When you think about the smoothest, coolest brass sections of funk and soul bands from the 1970s and ’80s, Ohio shows up front and center. Bands like Ohio Players, Slave, and Lakeside all came out of Dayton while Bootsy’s Rubber Band grew up right here in the Queen City. Trumpeter Mike Wade is continuing that tradition with the debut release of the eponymously titled Mike Wade & the Nasty NATI Brass Band.

Photograph by Alex Weil
Formed in 2012, the band—comprised of a rotating roster of trumpet players, trombonists, saxophonists, drummers, a tuba player, and a percussionist—prides itself on being a part of a long tradition of bands with outstanding horn sections. Nasty NATI combines a second line New Orleans brass band sound with Midwest funk and D.C. go-go for some lively, infectious grooves.
“It’s not your traditional brass band, but it has a brass band sound,” Wade says. “It was formed with the intent of brass band instrumentation and the funk sound.”
For the band’s first release, Wade wrote three of the 13 tracks, including “Bengals’ Anthem” and “Marauder Groove,” an ode to his days at his alma mater, Central State University. Other selections include “Where’s the Tip?,” a fun track with a Chuck Brown go-go vibe about the lost art of tipping, and Dayton-based trombonist Gary Scott-Jones’s “In Memory of Tamir Rice,” on which local rapper Maurice “Rdot Edot” Suttles recites a heart-wrenching poem about the slain child.

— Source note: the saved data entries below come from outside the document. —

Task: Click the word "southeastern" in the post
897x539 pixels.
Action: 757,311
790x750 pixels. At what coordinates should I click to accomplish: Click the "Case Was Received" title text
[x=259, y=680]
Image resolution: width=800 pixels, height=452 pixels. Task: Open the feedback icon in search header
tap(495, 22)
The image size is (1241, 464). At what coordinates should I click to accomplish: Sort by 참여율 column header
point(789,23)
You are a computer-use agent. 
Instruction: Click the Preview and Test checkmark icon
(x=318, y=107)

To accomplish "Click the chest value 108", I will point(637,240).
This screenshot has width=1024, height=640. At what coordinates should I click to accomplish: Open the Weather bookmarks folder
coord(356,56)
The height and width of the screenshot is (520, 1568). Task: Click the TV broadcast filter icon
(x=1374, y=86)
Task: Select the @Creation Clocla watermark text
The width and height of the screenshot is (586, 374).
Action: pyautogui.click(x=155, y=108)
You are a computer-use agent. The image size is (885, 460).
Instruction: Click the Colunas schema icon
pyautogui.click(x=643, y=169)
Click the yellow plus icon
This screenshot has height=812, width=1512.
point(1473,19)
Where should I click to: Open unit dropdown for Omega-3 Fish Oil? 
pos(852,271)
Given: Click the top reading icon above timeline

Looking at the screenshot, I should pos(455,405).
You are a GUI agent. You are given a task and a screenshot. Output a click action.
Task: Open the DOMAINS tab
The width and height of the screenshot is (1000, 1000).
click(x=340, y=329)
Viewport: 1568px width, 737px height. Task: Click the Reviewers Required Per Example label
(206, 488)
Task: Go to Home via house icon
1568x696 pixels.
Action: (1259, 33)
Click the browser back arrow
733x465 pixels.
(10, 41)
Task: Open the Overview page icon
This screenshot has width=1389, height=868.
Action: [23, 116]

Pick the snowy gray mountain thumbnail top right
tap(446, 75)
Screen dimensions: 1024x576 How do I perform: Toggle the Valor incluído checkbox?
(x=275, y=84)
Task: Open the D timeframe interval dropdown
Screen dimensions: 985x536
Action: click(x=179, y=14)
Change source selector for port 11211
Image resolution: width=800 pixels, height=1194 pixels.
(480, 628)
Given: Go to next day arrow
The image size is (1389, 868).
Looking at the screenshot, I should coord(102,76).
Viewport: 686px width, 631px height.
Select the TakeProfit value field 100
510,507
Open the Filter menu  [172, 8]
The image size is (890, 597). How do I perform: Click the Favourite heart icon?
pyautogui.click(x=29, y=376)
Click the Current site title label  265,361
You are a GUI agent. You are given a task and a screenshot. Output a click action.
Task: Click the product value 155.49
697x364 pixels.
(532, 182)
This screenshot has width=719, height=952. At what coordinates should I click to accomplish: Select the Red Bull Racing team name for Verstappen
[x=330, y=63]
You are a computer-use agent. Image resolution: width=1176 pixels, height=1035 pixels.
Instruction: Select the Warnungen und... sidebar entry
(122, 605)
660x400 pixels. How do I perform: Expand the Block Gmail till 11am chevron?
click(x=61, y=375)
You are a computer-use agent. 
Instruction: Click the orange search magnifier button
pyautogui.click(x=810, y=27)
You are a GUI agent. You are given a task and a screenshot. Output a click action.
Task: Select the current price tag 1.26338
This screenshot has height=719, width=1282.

Photograph courtesy of Mike Wade
Wade resigned from his teaching job at Withrow High School this summer, after spending 20-plus years as the school’s music teacher and band director, giving him more time to dedicate to his bands.
“I juggled for years and years,” he says of his time teaching during the day and playing trumpet in jazz bands in the evenings and on the weekends. “I helped get a lot of kids to college and all of that was a wonderful experience. But this is freedom and I’m going to enjoy for as long as I can.”
Wade plays straight ahead jazz with the Mike Wade Quartet and offers up smooth jazz with his group Mike Wade & the Mighty Groovers. For the last five years, he’s been a traveling musician playing in the backing band of the well-known funk/R&B group Cameo. (In July, he played trumpet during the group’s “Funk Corona” charity pay-per-view extravaganza, which featured Mary Jane Girls, Ready for the World, and Morris Day and the Time.)
In a way, Mike Wade & the Nasty NATI Brass Band is an amalgamation of Wade’s musical experiences throughout the years—the culmination of more than 40 years on music scenes that allows him and whomever he’s working with to become chameleons of sound.
“Music brings people together,” he says. “We love all types of music and we try to present as many as possible.”
The release is available at Everybody’s Records and Shake It Records locally and on mikewademusic.net.